Best Parameters: {'max_depth': 4, 'min_samples_split': 10}
Model Accuracy with Best Parameters: 1.0


QUESTION 10

**Step-by-Step Process for Building a Decision Tree Model in Healthcare**

1. **Handle Missing Values:**

   * **Identify missing data** in the dataset.
   * For **numerical features**, impute missing values using the **mean or median**.
   * For **categorical features**, use the **mode** or a special category like “Unknown.”
   * Optionally, use more advanced techniques like **KNN imputation** for better accuracy.

2. **Encode Categorical Features:**

   * Convert categorical variables into numerical format because Decision Trees can handle **ordinal or one-hot encoded variables**.
   * For **nominal categories**, use **One-Hot Encoding**.
   * For **ordinal categories**, map them to **integer values** representing their order.

3. **Train a Decision Tree Model:**

   * Split the dataset into **training and testing sets**.
   * Initialize a **Decision Tree Classifier**, choosing a criterion like **Gini** or **Entropy**.
   * Fit the model on the **training data**.

4. **Tune Hyperparameters:**

   * Use **GridSearchCV** or **RandomizedSearchCV** to find the best parameters:

     * `max_depth` (controls tree depth)
     * `min_samples_split` (minimum samples to split a node)
     * `min_samples_leaf` (minimum samples in a leaf)
     * `criterion` (Gini or Entropy)
   * Helps reduce **overfitting** and improves generalization.

5. **Evaluate Model Performance:**

   * Use metrics suitable for classification:

     * **Accuracy**: Overall correctness.
     * **Precision & Recall**: Especially important in healthcare to minimize false negatives/positives.
     * **F1-Score**: Balance between precision and recall.
     * **Confusion Matrix**: To understand types of errors.
   * Optionally, use **cross-validation** to ensure stability.

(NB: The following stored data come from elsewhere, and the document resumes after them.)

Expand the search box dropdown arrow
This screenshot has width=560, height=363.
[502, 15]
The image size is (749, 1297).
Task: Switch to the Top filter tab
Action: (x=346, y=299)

6. **Business Value in Real-World Healthcare:**

   * **Early detection of diseases** helps in timely treatment and improves patient outcomes.
   * **Resource optimization:** Hospitals can allocate resources efficiently to high-risk patients.
   * **Decision support for doctors:** Provides data-driven insights to complement medical expertise.
   * **Reducing healthcare costs** by focusing preventive care on likely patients.